The impetus for this post involves some spoilers for The Silent Patient: >! I looked up some r/books posts about The Silent Patient because I wanted to know what other people thought about it. Many people seemed to be disturbed that the author himself had worked as a therapist in some capacity. While the protagonist, a therapist, does some terrible things, I think it's pretty obvious that we the readers are not supposed to condone or agree with his actions. Some people seemed disturbed by the author's poor depiction/understanding of therapy practices and what that means for the author's capacity to act as a therapist, which would be understandable, but I don't think that was the main critique. !<
Aside from that example in particular, I've seen many posts and comments here criticizing authors for depicting immoral behavior, as though the author was condoning that behavior or fantasizing about behaving that way themselves. It seems some readers are eager to clutch pearls and throw accusations at the author. These types of critiques strike me as poor critical thinking, but I'd like to hear others' perspectives.
by galactictock
2 Comments
there was an author that i really liked, i still do but i used to too. i read like 5-6 books written by him. in every single book a little girl, about 5 years old, would be spanked or a grown woman would recall being spanked as a little girl. little girls would be kissed on the lips by their parents, which is common but not universal. every female protagonist would have a story of being sexually abused by her grandfather/father.

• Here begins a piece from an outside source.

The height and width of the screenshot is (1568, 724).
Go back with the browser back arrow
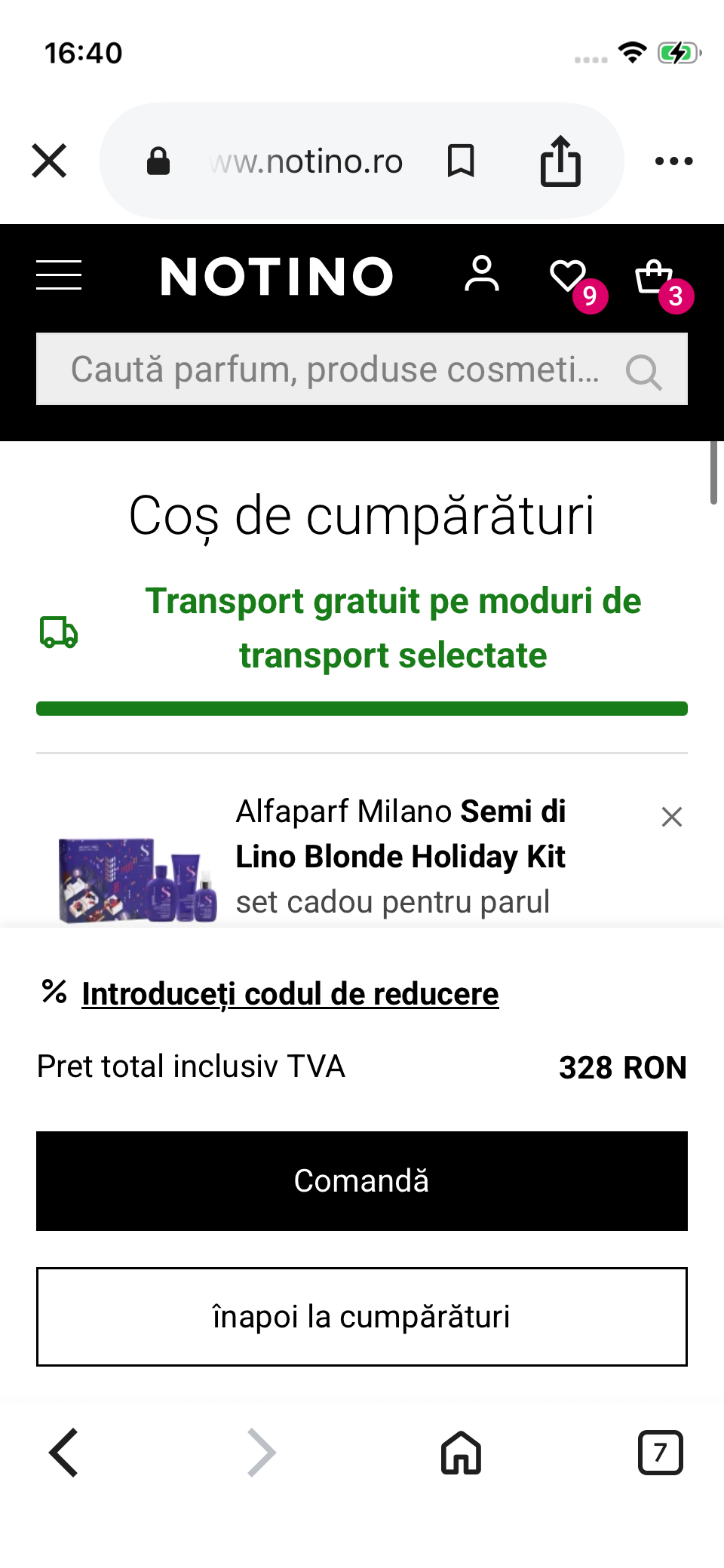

do i think the writer condones such behavior? no. but after book 4 i started to wonder what the hell was going on.
The question is how common is this element and how does it fit in the genre.
In some genres some things are just there. For example, if you read older romances there is a lot of rape. If you read a lot of shifter romances now there will be a lot of forced sex via hormones. This is just a genre convention that needs to be followed.
The issue gets troubling when certain views form the center of a work and are not examined. Looking back the amount of incest and odd relationships in Darkover and Mists of Avalon by MZB was a clue. I would put a lot of Piers Anthony in general in this camp.
However, showing someone doing evil is not condoning it.